MATERIAL SUPPLIED |
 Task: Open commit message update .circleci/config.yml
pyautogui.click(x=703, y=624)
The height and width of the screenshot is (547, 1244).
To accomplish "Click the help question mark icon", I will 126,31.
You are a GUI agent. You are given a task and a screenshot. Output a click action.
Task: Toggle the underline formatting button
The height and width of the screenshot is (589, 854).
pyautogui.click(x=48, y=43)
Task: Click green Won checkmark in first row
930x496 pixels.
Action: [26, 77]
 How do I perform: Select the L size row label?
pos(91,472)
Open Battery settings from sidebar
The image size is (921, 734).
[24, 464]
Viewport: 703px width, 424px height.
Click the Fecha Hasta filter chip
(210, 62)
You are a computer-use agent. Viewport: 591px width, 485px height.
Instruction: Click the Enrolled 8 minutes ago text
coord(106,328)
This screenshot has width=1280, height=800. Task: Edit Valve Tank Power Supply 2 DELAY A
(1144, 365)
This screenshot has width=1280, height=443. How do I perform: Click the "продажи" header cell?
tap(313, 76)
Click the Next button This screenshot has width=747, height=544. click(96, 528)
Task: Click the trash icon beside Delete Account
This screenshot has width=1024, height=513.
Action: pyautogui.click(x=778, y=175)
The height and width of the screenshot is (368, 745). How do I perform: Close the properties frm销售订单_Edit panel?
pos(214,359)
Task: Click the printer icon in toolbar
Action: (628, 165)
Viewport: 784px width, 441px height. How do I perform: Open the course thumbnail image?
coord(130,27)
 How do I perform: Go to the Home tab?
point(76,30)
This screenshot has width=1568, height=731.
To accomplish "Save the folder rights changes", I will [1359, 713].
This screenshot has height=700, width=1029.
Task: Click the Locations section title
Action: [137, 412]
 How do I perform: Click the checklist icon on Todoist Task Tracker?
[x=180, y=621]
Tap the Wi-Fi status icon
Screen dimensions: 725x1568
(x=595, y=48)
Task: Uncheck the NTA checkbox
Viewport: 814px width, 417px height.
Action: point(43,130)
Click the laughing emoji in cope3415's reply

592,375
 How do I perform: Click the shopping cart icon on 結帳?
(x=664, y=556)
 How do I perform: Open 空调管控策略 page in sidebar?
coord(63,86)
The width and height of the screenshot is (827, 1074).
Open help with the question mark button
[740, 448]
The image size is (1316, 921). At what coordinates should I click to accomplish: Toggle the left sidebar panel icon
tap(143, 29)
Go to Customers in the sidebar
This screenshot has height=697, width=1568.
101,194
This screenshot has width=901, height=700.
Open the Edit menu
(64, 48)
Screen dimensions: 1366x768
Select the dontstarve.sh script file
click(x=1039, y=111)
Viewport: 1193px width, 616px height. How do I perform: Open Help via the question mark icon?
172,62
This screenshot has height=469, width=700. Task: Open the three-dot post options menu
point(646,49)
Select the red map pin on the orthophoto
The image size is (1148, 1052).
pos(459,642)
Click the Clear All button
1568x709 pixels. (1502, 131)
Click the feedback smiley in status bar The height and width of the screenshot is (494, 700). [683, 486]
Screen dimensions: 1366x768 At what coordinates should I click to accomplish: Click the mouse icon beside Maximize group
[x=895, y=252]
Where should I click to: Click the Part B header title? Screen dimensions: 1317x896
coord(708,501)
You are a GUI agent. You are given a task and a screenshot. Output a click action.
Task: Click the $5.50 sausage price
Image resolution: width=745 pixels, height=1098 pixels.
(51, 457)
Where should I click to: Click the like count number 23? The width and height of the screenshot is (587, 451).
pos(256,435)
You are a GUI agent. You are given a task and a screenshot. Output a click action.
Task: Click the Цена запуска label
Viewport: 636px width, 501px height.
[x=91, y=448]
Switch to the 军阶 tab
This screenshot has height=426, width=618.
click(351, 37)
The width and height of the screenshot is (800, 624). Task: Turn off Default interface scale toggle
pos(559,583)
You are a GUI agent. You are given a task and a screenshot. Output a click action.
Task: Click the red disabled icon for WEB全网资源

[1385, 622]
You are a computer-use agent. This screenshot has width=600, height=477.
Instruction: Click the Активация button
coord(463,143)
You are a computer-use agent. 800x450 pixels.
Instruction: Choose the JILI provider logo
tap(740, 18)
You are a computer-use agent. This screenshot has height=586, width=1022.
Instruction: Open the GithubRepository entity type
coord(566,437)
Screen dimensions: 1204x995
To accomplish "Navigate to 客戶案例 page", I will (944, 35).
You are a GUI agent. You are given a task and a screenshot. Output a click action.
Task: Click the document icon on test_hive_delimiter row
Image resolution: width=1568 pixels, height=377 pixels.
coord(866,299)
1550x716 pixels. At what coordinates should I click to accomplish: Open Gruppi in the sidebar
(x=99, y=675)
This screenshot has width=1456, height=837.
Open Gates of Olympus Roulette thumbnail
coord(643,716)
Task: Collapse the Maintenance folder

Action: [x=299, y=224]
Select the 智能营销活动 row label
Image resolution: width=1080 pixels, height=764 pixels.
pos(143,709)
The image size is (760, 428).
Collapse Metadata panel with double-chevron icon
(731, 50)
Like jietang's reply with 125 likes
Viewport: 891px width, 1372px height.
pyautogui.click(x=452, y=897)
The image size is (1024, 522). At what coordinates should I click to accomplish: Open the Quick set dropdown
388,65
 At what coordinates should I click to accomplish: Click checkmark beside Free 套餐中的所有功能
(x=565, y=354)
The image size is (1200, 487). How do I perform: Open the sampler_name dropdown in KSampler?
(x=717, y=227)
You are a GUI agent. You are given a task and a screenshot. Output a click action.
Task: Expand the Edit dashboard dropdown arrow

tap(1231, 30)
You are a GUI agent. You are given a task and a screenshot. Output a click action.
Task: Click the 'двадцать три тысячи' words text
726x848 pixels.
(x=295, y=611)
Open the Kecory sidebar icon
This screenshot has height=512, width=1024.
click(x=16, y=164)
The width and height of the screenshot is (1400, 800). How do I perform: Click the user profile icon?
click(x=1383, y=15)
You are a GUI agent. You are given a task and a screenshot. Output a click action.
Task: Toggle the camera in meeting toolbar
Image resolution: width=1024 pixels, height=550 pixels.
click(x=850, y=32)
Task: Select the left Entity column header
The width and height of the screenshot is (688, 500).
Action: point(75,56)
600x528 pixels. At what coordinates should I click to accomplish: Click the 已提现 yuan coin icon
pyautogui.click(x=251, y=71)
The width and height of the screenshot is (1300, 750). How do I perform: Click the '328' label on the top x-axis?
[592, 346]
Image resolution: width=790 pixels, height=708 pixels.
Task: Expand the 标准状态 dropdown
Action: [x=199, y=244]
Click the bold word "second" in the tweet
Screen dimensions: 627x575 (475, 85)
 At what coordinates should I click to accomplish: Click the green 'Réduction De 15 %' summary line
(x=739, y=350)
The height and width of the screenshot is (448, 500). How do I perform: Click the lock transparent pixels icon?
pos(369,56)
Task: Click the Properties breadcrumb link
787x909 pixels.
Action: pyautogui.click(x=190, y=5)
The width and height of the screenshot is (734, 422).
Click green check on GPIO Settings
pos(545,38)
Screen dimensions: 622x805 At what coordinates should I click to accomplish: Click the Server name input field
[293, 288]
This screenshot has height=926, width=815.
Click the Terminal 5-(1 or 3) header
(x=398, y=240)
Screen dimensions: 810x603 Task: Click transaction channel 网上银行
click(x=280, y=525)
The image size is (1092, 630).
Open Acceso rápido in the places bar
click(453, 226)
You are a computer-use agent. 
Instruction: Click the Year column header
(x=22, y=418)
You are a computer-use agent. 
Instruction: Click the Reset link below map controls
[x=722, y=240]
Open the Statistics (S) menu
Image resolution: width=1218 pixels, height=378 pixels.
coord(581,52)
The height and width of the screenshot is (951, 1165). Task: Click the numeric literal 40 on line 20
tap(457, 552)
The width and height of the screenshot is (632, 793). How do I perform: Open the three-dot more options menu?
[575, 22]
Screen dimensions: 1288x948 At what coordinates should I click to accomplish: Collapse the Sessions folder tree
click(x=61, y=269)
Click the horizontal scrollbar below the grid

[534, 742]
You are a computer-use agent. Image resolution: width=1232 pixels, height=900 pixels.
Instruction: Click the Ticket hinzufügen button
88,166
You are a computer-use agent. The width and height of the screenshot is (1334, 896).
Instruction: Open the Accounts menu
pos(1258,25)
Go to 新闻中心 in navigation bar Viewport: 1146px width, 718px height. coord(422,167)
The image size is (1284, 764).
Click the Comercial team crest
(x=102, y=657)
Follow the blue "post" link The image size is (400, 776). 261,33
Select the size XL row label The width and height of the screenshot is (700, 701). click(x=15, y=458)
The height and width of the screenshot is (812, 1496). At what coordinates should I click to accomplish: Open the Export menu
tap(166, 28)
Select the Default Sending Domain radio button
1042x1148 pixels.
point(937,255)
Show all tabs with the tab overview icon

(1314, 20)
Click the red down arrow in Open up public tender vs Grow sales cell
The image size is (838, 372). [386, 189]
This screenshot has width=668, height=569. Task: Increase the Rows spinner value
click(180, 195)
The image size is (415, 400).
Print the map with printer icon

WORK ITEM | Across the entries, tally every line that contains the word "computer" and report the sum by itself.

FINAL ANSWER | 8